Menurut survei TIFA Foundation, jurnalis Indonesia merasa ada berbagai ancaman yang mereka hadapi lima tahun ke depan atau selama era pemerintahan Presiden Prabowo Subianto.
"Hasil survei menunjukkan bahwa mayoritas jurnalis merasa cemas terhadap masa depan kebebasan pers, khususnya di tengah transisi pemerintahan baru," kata TIFA Foundation dalam laporan Indeks Keselamatan Jurnalis 2024: Ancaman dan Risiko Keselamatan Jurnalis pada Masa Transisi.
>
"Bentuk kekerasan yang diperkirakan meningkat dalam lima tahun mendatang adalah pelarangan liputan (56%) dan larangan pemberitaan (51%)," kata mereka.

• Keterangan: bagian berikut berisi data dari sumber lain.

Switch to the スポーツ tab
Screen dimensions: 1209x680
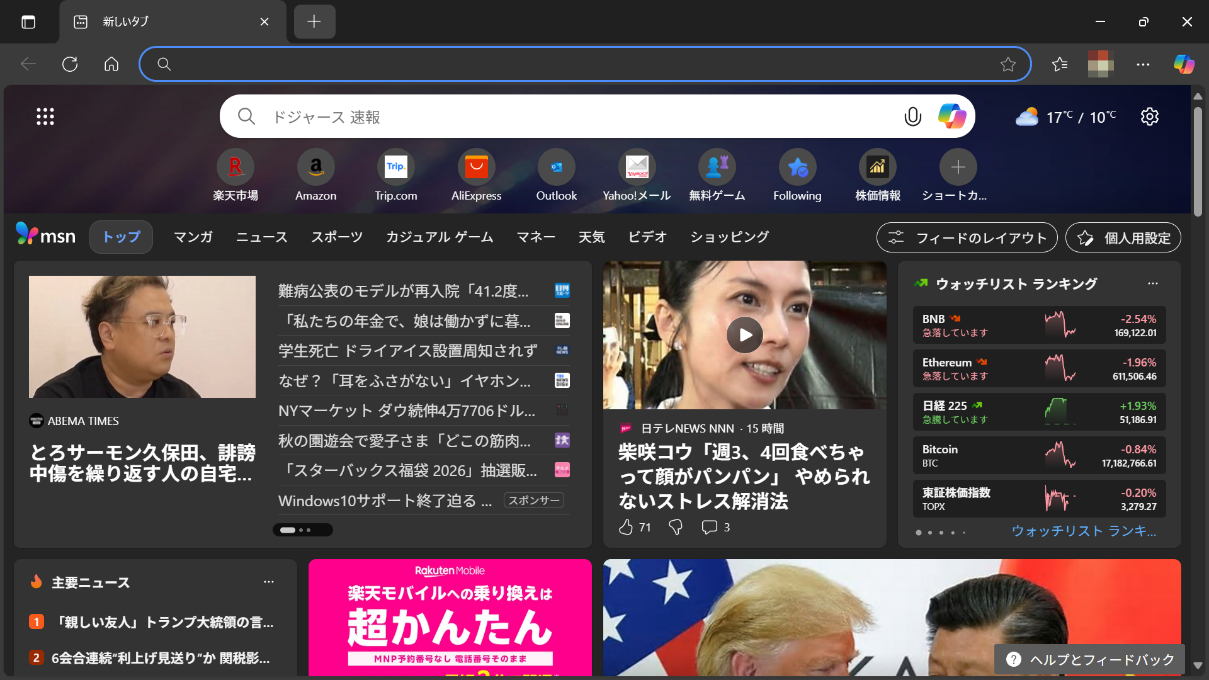tap(336, 237)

Ada juga jurnalis yang mencemaskan teror dan intimidasi, serangan digital, penghapusan hasil liputan, dan lain-lainnya seperti terlihat pada grafik.
Survei ini juga menemukan, sebanyak 79% responden jurnalis merasa terancam atau tertekan pada masa transisi pemerintahan baru.

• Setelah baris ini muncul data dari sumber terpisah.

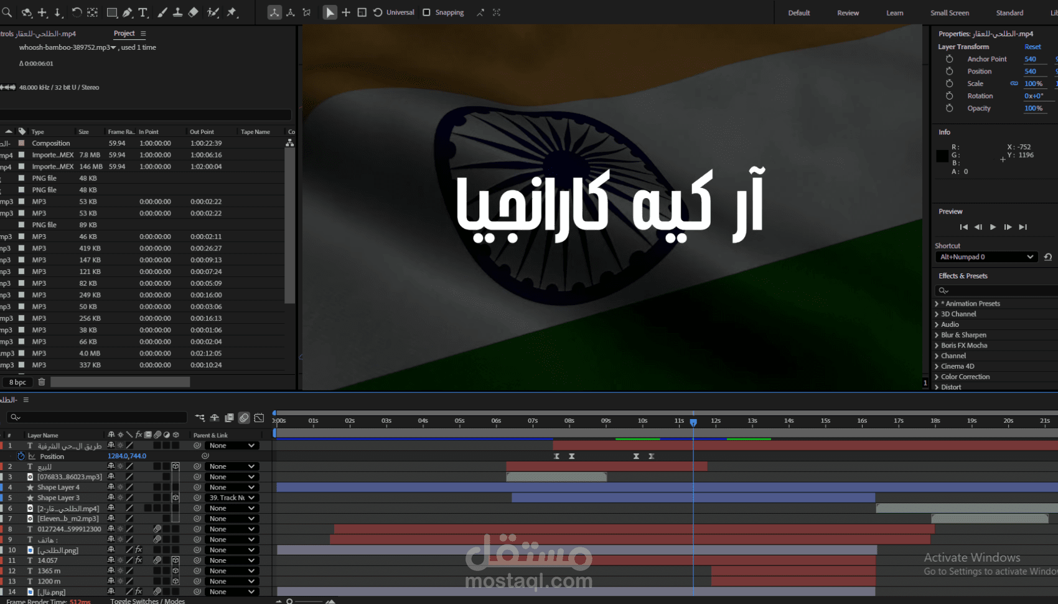
Task: Click Reset in Layer Transform properties
Action: [1032, 46]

"Meskipun kondisi pada masa transisi cukup mengancam, namun mayoritas responden (82%) mengaku media tempat mereka bekerja sudah cukup independen," kata mereka.

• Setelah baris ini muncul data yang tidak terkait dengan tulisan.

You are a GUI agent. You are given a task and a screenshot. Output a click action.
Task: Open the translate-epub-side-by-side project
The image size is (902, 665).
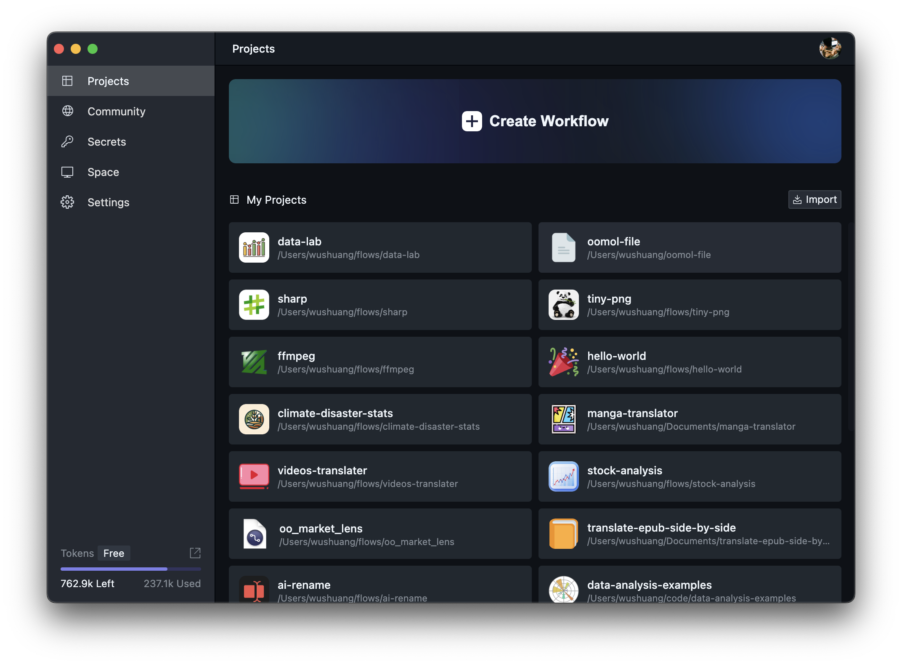coord(690,534)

TIFA Foundation menggelar survei ini melalui kerja sama dengan Populix, dengan melibatkan 760 responden jurnalis aktif.
Mayoritas responden merupakan jurnalis lapangan (68%), diikuti editor/redaktur (17%), pemimpin redaksi (10%), dan redaktur pelaksana (6%).
Responden tersebar di Pulau Jawa (48%), Sumatera (19%), Kalimantan (9%), Bali-Nusa Tenggara (6%), Papua (5%), dan Maluku-Maluku Utara (5%).
Pengambilan data dilakukan pada 30 Oktober-6 Desember 2024 menggunakan dua metode, yakni kuantitatif dan kualitatif.
Selain survei, mereka juga mengambil data sekunder berupa data kekerasan terhadap jurnalis yang dihimpun Aliansi Jurnalis Independen (AJI) dalam lima tahun terakhir, serta wawancara mendalam dengan sejumlah stakeholder di bidang media.
(Baca: Kasus Serangan Berbasis Digital terhadap Jurnalis di Indonesia Terus Terjadi)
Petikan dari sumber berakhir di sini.